Sunday, 6 March 2011
Raymond Blanc changed my life
When I ordered A Taste of My Life by Raymond Blanc, I did so in the expectation of it being an autobiography.
It was in my bag when I traveled to Glasgow in late January for work and, on my first night there, I read the opening pages before heading to a restaurant for dinner.
As I posted after that, one of the first things that had struck me was Blanc’s comments on taste – not ‘taste’ as in ‘I have loads and you have none’, but learning to taste.
Or, as he puts it in terms of the UK, “re-connecting with food, re-estsablishing the food culture that for many years has been largely forgotten in Great Britain, thanks in part to intensive farming and supermarkets”.
Once seated in the restaurant, I started with salmon, oak smoked with whisky and juniper.
Not caring what anyone else thought I looked like, I found myself closing my eyes and being able to taste the different elements involved (well, at least some of them). The whisky comes through late – very gentle, very subtle – and gives the dish ‘length’: in other words, it’s a taste experience that lasts beyond an initial sensation.
I was stunned. Continuing to practice, it seriously heightened my experience at Michael Caines @ Abode just over a week ago: I could understand at least some of the complexity and balance of the food I was eating. But adding to understanding is not simply a sort of academic thing – it really adds to the pleasure.
Being quite busy at present, it took a while to get through the rest of the book.
It’s hardly ‘just’ autobiography, though. There is food science, food philosophy and a collection of recipes.
The autobiographical aspects of the book are a delight to read. Blanc wonderfully evokes his childhood in France, where his mother’s cooking and the seasonality of food had such a profound influence on him.

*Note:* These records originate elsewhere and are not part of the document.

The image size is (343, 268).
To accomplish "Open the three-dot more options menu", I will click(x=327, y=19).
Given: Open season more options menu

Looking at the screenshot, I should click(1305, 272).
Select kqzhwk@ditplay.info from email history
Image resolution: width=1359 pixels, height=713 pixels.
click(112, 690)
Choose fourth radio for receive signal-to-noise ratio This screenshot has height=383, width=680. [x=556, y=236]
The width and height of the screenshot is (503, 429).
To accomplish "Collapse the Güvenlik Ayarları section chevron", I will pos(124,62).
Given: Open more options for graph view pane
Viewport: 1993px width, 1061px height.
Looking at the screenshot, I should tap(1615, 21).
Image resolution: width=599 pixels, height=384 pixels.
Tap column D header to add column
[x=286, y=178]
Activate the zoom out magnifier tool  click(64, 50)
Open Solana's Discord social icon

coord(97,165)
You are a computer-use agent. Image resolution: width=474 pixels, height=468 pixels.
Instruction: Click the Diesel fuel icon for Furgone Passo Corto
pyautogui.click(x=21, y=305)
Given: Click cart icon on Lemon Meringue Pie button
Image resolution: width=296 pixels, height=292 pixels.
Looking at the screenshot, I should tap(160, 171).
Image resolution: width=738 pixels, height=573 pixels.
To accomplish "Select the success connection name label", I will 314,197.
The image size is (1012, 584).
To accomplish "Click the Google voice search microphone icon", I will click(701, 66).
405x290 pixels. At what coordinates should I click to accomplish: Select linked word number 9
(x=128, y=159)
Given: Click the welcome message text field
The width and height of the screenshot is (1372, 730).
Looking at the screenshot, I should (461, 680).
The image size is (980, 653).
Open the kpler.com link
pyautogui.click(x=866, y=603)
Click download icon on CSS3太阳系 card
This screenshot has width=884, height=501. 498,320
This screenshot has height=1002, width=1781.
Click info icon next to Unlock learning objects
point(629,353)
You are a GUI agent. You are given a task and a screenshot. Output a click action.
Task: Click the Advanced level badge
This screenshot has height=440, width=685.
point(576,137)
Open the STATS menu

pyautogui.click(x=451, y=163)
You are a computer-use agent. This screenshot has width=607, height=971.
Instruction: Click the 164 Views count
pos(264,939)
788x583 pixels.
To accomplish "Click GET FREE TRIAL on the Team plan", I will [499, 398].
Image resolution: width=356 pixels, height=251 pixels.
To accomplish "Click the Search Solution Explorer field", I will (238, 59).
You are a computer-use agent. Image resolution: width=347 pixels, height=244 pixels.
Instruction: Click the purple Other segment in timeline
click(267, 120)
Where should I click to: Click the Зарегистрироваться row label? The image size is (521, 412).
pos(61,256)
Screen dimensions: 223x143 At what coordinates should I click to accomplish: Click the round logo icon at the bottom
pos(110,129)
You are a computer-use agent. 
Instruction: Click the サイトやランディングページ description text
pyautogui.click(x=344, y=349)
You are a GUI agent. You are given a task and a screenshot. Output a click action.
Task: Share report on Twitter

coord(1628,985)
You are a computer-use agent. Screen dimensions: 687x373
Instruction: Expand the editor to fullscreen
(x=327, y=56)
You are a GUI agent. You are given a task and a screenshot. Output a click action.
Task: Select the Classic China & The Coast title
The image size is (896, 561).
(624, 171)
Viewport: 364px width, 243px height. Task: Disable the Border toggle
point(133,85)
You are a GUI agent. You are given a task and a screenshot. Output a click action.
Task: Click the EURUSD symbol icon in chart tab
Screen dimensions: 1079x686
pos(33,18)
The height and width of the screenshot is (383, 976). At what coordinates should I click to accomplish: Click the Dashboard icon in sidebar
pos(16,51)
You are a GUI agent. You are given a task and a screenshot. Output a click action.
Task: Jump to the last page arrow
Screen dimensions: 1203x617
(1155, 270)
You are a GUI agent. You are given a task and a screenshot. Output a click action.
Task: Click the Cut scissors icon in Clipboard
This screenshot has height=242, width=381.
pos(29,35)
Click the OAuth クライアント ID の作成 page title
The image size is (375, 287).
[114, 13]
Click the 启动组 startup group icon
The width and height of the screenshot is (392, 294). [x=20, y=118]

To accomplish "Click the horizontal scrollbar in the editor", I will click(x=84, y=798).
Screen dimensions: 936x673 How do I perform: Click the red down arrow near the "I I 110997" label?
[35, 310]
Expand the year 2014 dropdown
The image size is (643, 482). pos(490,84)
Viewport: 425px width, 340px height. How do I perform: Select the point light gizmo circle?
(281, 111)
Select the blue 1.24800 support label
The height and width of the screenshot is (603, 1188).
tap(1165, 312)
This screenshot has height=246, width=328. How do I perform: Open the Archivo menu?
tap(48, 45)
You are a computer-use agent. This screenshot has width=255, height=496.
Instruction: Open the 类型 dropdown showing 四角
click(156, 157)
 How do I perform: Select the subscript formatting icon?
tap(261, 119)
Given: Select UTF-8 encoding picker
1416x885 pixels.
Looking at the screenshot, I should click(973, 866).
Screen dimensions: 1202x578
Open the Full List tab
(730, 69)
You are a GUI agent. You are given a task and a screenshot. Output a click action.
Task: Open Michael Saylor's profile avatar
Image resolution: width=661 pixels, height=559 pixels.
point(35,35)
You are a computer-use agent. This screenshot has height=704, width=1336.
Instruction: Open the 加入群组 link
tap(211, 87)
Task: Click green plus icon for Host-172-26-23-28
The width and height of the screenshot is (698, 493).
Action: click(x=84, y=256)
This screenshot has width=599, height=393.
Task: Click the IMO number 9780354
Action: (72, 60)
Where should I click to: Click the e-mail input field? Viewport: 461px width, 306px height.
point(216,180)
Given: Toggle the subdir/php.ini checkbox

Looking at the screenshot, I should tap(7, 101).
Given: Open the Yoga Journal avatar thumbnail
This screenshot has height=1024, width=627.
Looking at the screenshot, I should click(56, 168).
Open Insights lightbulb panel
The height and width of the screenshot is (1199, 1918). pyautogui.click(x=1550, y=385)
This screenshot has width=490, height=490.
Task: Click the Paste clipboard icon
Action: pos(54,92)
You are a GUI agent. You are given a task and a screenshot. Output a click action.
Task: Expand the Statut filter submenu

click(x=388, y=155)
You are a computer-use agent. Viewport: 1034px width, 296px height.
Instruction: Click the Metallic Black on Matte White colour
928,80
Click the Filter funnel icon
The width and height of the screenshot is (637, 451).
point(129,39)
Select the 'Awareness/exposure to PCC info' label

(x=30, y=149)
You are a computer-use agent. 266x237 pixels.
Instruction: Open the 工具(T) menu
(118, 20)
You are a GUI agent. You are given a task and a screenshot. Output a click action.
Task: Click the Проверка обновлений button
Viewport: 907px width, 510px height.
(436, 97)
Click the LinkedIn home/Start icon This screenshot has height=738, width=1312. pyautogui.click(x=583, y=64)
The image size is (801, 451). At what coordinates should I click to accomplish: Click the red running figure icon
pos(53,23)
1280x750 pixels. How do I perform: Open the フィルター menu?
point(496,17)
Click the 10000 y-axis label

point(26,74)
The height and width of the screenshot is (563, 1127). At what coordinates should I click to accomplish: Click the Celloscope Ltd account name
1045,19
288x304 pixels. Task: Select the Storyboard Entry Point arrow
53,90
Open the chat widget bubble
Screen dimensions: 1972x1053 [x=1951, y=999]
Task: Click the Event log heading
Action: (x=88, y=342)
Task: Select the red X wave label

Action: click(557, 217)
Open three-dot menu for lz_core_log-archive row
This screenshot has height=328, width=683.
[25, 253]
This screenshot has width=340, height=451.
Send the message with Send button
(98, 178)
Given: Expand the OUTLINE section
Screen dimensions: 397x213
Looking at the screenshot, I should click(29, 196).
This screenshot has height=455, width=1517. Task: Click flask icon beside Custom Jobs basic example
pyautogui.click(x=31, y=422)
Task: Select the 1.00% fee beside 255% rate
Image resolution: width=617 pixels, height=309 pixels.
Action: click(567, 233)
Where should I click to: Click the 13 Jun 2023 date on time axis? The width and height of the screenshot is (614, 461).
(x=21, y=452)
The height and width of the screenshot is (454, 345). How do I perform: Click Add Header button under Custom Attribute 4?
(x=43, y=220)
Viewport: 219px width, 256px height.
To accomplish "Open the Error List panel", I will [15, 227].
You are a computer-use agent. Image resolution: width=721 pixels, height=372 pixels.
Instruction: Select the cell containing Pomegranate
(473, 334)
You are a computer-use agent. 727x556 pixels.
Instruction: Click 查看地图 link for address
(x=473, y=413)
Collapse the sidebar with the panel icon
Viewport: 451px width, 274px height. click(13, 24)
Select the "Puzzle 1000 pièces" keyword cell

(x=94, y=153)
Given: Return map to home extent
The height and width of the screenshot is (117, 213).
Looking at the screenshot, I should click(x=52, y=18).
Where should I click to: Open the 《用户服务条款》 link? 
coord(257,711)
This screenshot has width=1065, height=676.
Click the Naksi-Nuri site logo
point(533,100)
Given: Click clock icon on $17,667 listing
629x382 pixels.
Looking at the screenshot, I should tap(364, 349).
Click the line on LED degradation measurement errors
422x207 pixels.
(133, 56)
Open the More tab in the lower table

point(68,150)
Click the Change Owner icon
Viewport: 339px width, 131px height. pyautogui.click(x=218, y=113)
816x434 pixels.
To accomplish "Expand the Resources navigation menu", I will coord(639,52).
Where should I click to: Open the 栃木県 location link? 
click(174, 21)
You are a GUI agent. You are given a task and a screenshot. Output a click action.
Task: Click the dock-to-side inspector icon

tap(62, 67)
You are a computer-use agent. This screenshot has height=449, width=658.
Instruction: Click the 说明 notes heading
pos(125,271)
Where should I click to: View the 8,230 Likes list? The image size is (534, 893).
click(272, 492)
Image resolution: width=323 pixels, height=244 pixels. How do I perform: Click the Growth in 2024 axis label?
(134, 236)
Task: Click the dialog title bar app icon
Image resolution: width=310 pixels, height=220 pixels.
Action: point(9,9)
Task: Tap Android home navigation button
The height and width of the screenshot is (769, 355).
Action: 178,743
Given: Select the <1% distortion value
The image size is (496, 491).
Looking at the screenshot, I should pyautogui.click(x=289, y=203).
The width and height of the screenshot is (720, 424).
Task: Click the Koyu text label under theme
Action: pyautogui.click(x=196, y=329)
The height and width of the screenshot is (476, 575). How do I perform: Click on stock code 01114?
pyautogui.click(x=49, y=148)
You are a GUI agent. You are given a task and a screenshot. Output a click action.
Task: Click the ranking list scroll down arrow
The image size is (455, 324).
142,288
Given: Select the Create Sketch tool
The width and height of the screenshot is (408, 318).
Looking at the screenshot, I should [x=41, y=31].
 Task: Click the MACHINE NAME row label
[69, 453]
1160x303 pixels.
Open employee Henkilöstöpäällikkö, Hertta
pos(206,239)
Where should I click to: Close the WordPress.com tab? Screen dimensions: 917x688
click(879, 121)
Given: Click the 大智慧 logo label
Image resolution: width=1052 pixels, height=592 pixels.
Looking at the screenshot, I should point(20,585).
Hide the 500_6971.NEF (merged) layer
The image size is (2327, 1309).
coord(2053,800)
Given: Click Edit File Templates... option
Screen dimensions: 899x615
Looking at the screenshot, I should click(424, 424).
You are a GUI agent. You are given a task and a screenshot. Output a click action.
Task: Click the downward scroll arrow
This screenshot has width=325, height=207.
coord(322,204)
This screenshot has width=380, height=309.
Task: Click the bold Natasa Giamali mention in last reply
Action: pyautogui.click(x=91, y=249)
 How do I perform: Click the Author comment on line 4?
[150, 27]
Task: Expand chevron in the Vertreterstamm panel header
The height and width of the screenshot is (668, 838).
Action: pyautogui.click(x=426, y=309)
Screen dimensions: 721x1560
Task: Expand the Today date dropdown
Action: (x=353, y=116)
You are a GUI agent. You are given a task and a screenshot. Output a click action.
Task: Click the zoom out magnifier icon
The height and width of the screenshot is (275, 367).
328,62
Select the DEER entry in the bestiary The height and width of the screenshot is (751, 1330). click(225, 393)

There are also substantial sections detailing some very technical aspects of food, but he explains them in such a way that, not only are they interesting, you start to better understand how to cook, because you better understand how and why some things work and others do not.
‘Why don’t you tear a bay leaf’, is one question that he says he is asked. He doesn’t simply tell you that it would make a dish bitter, but suggests an experiment. Get two small pans with equal amounts of water and a single bay leaf in each – one torn, one not – and slowly heat them.
Taste each after five minutes. Taste again after 10. I haven’t done it (yet), but apparently it’s clear that the torn leaf creates bitterness.
Similarly, his advice on cooking with wine – apart from the very reassuring news that you shouldn’t spend any more than £4-5 on a bottle that you intend to cook with – is equally fascinating.
We use wine to add acidity (I’d never thought of it that way), but Blanc himself usually boils a little of the alcohol off before adding the wine to a dish – just to cut that acid a bit. More than that, he tastes the boiling wine to check he’s reached exactly the right level of acidity for the dish he’s making.
And yes, I have subsequently tried this, tasting every 10 seconds as the wine bubbles away, and the difference over the course of just a few seconds is remarkable.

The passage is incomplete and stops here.